Orden de Areche contra los trajes incaicos y para que hablen los indios la lengua castellana

Se prohíbe que usen los indios los trajes de la gentilidad, y especialmente los de la nobleza de ella, que sólo sirven de representarles los que usaban sus antiguos Incas, recordándoles memorias que nada otra cosa influyen que en conciliarles más y más odio a la nación dominante; fuera de ser su aspecto ridículo y poco conforme a la pureza de nuestra religión, pues colocan en varias partes de él al sol, que fue su primera deidad; extendiéndose esta resolución a todas las provincias de esta América Meridional, dejando del todo extinguidos tales trajes… como igualmente todas las pinturas o retratos de los Incas…

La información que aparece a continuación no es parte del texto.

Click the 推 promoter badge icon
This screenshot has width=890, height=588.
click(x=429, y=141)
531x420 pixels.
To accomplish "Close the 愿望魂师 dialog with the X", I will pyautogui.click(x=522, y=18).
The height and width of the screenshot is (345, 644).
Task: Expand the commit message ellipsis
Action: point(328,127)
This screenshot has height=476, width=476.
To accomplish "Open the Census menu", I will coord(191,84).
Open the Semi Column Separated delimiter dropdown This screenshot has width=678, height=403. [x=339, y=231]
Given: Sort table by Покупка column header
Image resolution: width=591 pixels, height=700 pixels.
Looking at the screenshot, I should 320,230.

Y para que estos indios se despeguen del odio que han concebido contra los españoles, y sigan los trajes que les señalan las leyes se vistan de nuestras costumbres españolas y hablen la lengua castellana se introducirá con más vigor que hasta aquí su uso en las escuelas bajo las penas más rigurosas y justas contra los que no la usen, después de pasado algún tiempo en que la pueden haber aprendido…

(345)

Micaela

En esta guerra, que ha hecho crujir la tierra con dolores de parto, Micaela Bastidas no ha tenido descanso ni consuelo. Esta mujer de cuello de pájaro recorría las comarcas
haciendo más gente
y enviaba al frente nuevas huestes y escasos fusiles, el largavistas que alguien había pedido, hojas de coca y choclos maduros. Galopaban los caballos, incesantes, llevando y trayendo a través de la serranía sus órdenes, salvoconductos, informes y cartas. Numerosos mensajes envió a Túpac Amaru urgiéndolo a lanzar sus tropas sobre el Cuzco de una buena vez, antes de que los españoles fortalecieran las defensas y se dispersaran, desalentados, los rebeldes.
Chepe, escribía, Chepe, mi muy querido: Bastantes advertencias te di…

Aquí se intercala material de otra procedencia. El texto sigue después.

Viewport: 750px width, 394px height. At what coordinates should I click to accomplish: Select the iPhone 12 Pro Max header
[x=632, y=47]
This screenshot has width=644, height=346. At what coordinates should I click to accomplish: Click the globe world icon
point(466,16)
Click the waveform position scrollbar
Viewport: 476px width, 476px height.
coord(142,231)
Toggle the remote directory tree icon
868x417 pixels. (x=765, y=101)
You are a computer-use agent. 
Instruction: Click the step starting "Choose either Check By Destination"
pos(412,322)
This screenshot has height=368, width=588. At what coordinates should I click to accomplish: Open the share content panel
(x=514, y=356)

Tirada de la cola de un caballo, entra Micaela en la Plaza Mayor del Cuzco, que los indios llaman Plaza de los Llantos. Ella viene dentro de una bolsa de cuero, de esas que cargan yerba del Paraguay. Los caballos arrastran también, rumbo al cadalso, a Túpac Amaru y a Hipólito, el hijo de ambos. Otro hijo, Fernando, mira.

(159 y 183)

Sagrada lluvia

El niño quiere volver la cabeza, pero los soldados le obligan a mirar. Fernando ve cómo el verdugo arranca la lengua de su hermano Hipólito y lo empuja desde la escalera de la horca. El verdugo cuelga también a dos de los tíos de Fernando y después al esclavo Antonio Oblitas, que había pintado el retrato de Túpac Amaru, y a golpes de hacha lo corta en pedazos; y Fernando ve. Con cadenas en las manos y grillos en los pies, entre dos soldados que le obligan a mirar, Fernando ve al verdugo aplicando garrote vil a Tomasa Condemaita, cacica de Acos, cuyo batallón de mujeres ha propinado tremenda paliza al ejército español. Entonces sube al tablado Micaela Bastidas y Fernando ve menos. Se le nublan los ojos mientras el verdugo busca la lengua de Micaela, y una cortina de lágrimas tapa los ojos del niño cuando sientan a su madre para culminar el suplicio: el torno no consigue ahogar el fino cuello y es preciso que
echándole lazos al pescuezo, tirando de una y otra parte y dándole patadas en el estómago y pechos, la acaben de matar.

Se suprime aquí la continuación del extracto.